McCall is a systematic thinker and maker. Since the late 1960s, his work has developed a greater sense of time and space through severely restrained formal means—primarily in his use of light and haze. This progression has not come in a straight line, but in a series of loops, as it continually re-examines aspects of prior work, seeing what new elements can be excavated from the old. McCall describes this in the way he keeps notebooks: “you have something called ‘brought forward’ in English bookkeeping, where the results of sums calculated earlier are brought into the present and incorporated into the current calculation. In a similar way I bring forward ideas from earlier notebooks into my current book. It can become quite a circular process.” He may bring ideas and shapes forward, but he never simply repeats—they always transformed his ever evolving concern, giving each new inflections.
In articulating the curves of his thought with Ellard and Johnstone, McCall navigates around personal topics, like a figure-skater avoiding imperfections in the ice. He keeps the dialogue focused tightly on his ideas and process, leaving no space for biography or emotional digression, though it is increasingly apparent that the bodily, the emotional, and the psychological are profoundly important aspects of his solid light works. McCall signals this himself by a change in titles, from the factual descriptions like “Line Describing a Cone” (1973) to the more corporeal “You and I, Horizontal”(2005) or “Coupling” (2009).

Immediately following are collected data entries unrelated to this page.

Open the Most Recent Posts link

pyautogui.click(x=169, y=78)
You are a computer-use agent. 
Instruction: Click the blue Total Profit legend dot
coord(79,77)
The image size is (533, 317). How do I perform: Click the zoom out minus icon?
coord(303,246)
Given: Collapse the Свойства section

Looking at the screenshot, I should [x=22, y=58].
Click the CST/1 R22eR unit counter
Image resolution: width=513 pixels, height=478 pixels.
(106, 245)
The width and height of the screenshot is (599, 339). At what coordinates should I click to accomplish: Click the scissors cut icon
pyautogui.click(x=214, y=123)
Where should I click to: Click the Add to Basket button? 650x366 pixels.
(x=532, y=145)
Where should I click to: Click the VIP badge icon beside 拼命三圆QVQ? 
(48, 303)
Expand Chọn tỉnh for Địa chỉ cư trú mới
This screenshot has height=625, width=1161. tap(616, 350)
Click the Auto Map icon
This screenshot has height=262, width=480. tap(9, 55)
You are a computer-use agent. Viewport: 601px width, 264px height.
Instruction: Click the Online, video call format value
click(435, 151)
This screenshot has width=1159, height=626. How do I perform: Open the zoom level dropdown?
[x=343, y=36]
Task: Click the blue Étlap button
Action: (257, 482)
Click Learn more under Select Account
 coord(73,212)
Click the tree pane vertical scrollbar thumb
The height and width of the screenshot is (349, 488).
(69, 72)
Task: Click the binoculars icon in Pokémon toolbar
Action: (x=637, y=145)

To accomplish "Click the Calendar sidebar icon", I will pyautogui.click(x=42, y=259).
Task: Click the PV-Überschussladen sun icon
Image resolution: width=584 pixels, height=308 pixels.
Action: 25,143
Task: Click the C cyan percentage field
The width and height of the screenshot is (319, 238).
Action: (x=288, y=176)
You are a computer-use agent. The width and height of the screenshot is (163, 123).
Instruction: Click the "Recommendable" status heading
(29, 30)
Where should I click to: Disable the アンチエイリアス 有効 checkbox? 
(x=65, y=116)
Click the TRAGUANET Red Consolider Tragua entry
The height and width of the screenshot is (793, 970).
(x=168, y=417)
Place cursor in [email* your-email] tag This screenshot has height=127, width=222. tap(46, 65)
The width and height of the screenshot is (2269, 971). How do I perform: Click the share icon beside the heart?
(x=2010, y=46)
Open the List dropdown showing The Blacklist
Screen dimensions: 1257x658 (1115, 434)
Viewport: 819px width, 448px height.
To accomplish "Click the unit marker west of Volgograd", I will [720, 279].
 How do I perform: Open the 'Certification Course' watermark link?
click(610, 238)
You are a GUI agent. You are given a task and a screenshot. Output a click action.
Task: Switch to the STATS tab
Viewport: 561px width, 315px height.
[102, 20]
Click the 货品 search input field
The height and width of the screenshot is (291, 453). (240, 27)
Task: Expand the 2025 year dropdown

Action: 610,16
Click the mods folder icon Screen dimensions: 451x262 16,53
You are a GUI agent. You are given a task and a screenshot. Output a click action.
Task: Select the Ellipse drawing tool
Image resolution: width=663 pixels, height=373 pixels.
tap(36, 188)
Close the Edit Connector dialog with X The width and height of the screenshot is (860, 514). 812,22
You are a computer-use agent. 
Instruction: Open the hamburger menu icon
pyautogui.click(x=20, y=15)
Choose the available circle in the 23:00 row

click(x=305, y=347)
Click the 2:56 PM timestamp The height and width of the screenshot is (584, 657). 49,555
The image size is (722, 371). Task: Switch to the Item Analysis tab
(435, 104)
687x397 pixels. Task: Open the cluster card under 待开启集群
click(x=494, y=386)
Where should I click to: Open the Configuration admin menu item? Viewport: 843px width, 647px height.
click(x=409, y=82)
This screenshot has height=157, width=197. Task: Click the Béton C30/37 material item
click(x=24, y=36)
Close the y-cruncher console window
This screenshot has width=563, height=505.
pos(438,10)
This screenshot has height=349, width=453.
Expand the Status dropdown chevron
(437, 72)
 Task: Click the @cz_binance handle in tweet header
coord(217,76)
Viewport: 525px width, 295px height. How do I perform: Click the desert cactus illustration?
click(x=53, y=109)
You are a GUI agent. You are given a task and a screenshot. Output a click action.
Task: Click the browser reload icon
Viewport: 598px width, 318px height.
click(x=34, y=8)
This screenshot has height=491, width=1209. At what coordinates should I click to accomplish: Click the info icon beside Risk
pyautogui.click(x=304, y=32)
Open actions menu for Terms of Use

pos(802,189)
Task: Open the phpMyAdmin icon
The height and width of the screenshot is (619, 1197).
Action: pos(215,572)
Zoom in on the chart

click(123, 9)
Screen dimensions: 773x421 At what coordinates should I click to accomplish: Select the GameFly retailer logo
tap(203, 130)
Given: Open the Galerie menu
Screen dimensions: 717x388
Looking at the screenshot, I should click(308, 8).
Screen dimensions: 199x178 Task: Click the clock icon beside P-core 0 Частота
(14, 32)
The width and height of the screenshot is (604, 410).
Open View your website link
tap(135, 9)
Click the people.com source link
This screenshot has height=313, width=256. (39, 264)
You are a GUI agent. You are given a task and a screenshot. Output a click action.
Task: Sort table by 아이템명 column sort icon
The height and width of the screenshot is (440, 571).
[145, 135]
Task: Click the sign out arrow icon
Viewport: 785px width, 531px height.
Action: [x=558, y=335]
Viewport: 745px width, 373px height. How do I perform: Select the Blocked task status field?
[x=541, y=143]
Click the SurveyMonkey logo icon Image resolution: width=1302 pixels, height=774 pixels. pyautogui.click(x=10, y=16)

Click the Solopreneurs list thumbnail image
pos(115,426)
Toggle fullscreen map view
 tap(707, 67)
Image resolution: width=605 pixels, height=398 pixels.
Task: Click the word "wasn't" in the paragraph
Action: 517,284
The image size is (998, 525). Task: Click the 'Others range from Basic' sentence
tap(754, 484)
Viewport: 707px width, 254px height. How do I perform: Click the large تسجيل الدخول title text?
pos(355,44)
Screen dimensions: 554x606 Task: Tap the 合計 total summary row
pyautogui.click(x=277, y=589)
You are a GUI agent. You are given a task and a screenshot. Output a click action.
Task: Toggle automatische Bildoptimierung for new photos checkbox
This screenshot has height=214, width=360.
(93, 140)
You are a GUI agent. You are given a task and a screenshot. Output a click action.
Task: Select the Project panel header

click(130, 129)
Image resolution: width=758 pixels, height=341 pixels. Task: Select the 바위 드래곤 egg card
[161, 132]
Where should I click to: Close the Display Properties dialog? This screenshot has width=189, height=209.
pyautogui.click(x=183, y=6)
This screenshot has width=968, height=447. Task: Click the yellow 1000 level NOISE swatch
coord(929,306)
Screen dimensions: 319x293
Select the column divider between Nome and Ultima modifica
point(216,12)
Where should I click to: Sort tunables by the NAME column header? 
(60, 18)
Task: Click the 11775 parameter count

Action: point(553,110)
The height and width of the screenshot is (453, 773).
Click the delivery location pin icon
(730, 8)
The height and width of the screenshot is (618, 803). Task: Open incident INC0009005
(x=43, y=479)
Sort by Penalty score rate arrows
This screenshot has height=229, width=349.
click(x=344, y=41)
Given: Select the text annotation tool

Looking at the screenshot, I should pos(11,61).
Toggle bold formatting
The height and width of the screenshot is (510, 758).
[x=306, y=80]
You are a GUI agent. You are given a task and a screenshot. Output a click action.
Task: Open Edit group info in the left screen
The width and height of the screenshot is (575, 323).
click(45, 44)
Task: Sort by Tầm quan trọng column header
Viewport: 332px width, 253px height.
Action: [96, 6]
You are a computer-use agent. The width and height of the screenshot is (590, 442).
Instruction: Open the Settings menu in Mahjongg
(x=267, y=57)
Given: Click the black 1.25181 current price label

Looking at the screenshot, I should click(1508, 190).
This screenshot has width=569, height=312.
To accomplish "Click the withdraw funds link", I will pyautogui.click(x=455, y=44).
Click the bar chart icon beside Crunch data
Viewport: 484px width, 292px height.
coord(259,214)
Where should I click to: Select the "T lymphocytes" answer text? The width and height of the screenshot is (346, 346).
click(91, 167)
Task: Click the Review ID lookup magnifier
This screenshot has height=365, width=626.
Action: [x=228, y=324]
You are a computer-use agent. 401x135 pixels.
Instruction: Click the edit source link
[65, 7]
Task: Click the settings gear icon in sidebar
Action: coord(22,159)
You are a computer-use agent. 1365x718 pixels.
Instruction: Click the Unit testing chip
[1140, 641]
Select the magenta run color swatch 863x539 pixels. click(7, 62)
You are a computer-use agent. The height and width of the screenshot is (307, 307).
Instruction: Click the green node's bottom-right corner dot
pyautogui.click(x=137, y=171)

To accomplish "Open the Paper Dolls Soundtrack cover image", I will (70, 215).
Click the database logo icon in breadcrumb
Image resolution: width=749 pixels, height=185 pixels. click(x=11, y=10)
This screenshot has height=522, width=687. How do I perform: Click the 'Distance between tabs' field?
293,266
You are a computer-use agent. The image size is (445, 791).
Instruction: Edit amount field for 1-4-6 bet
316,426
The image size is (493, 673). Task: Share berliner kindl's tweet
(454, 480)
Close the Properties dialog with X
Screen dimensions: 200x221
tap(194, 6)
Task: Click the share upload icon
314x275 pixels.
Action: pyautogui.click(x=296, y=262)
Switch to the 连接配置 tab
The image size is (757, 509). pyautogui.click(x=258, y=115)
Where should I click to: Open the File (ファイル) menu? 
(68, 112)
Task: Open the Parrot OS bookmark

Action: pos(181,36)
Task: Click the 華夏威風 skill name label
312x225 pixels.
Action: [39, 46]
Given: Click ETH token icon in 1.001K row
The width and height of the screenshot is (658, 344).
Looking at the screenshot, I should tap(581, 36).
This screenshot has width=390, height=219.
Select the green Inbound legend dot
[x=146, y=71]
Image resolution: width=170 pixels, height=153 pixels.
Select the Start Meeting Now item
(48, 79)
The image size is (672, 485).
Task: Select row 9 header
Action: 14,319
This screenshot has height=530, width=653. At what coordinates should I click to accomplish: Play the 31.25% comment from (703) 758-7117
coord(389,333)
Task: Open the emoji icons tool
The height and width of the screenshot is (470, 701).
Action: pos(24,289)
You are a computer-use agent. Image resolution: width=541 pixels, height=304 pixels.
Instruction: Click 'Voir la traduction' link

From all this you get a sense of McCall the man—an elegant, rigorous, committed English gentleman, which tells you something about the nature of his art, though you are hard pressed to say exactly what. Anthony McCall: Notebooks and Conversations is the kind of book that will increase in importance to students of art and art history over time, as the polemics and inter-personal dynamics that shaped our understanding of post-war American art evaporate and change; it is the kind of invaluable document that will help us access his artworks in their own terms far into the future.